In 1841, Arguedas was going to finish his university studies when the second Peruvian invasion of Bolivia took place. It was then that all able bodied men throughout the entirety of Bolivia had to take up arms to defend their country, and Arguedas was among them. Incorporated into the Carabineros battalion as a cadet, he soon demonstrated his military aptitudes and excellent leadership skills, qualities with which he was able to win the appreciation and esteem of his superiors who began to look at him with deference. When the Battle of Ingavi, on November 18, took place, Arguedas was cited on the order of the day because of his fearlessness and courage, a great distinction for any cadet. General José Ballivián wanted to reward the heroic performance of the young Arguedas and awarded him the rank of lieutenant, with which the young officer campaigned in Peru when the Bolivian Army occupied the departments of Puno, Arequipa and Moquegua. During his stay in that territory, he was promoted to second lieutenant and in November 1844 to first lieutenant.

== Political career ==

Manuel Isidoro Belzu would persecute and force Arguedas into exile.

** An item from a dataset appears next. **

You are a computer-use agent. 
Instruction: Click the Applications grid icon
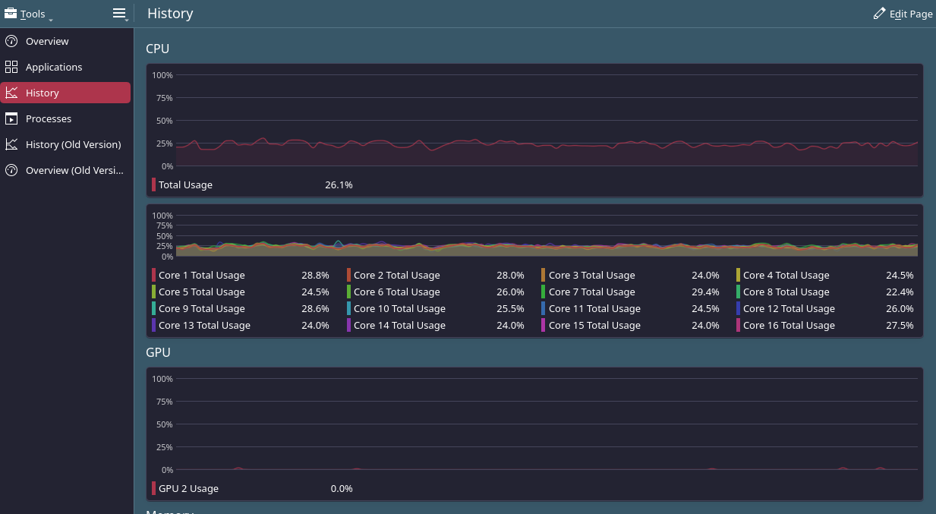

In 1847, Arguedas, who held the rank of captain, was to become a crucial figure in the rise of Manuel Isidoro Belzu. On October 12, 1848, at nightfall, he led a revolt with the Carabineros battalion in favor of General Belzu in Yotala, marching on the city of Sucre, located three leagues away, and successfully seized the plaza. When President José Miguel de Velasco was informed of this event, the National Guard was sent with nearly three thousand men in order to subdue the revolted battalion, composed of only two hundred and forty men.

On the morning of the 13th, both forces encountered in the outskirts of the city, and the National Guard were completely overwhelmed by Arguedas' men, who after courageous and almost heroic manoeuvres obtained an unlikely triumph over Velasco. Arguedas, seeing himself victorious, decided to join other forces that had also revolted in Oruro in favor of Belzu, and set off in that direction. However, at the behest of General Torrelio, he countermarched with the battalion to Sucre and, before arriving, he was surprised on the banks of the Quirpinchaca stream by a division that had come from Potosí under the orders of President Velasco. Arguedas, whose men had no more than five cartridges each, fought desperately until the ammunition was exhausted. The rebels dispersed to meet again in Oruro under the command of Arguedas, who was promoted to rank of sergeant major by the supreme decree of October 28, promulgated by General Belzu in the revolutionary army. Although Arguedas had helped Belzu reach the presidency in 1848, he was still persecuted and eventually driven into exile.

== Exile ==

=== An incident in Peru ===
Arguedas lived retired from the army for about ten years and went to Peru to a small town near the border and stretched out on the barren slopes of a gray mountain range, on the shores of Lake Titicaca. It is on a farm near that town, in Huallatiri, where Arguedas lived alone with no other company than that of a servant. It happened that, being an employee of some rich owners and merchants of that region, the young Arguedas had managed to seduce the wife of the main employer, from whom he obtained not only favors but also a deep affection. The woman was strong-tempered and her affection deep. For instance, when she learned through her loyal servant that her husband was arming the employees of the house and the indigenous workers of the hacienda to kill Arguedas, she went to the farm to inform her lover of what had happened and to warn him of the imminence of the attack. Arguedas is said to not have been intimidated and, loading his weapon, he remained waiting for the attack, despite the fact that the lovers could have well fled to the safety of the nearby town of Huancané. At last, the armed mob led by the offended husband, the butler and a few employees showed up in the afternoon. The owner entered the house and, with a revolver in hand and determined to avenge the offense single-handedly. However, he fell to the ground, shot dead with a single bullet. The butler then entered and was also shot dead. Then, the hila cata, the highest indigenous authority of the town, entered and was also shot, rolling on the ground mortally wounded. Every shot Arguedas fired caused either death or a mortal wound. There was no one who dared to go into the hallway of that low-lying country house, surrounded by the classic Spanish patio of rooms with doors above it and barred windows facing the countryside, with a red roof of tile or blackish of straw, and the clean sun that gilds the paved floor. The mob, defeated, remained outside, without daring to attack, terrified from the three or four corpses before them that obstructed the hall. However, they remained determined to punish Arguedas.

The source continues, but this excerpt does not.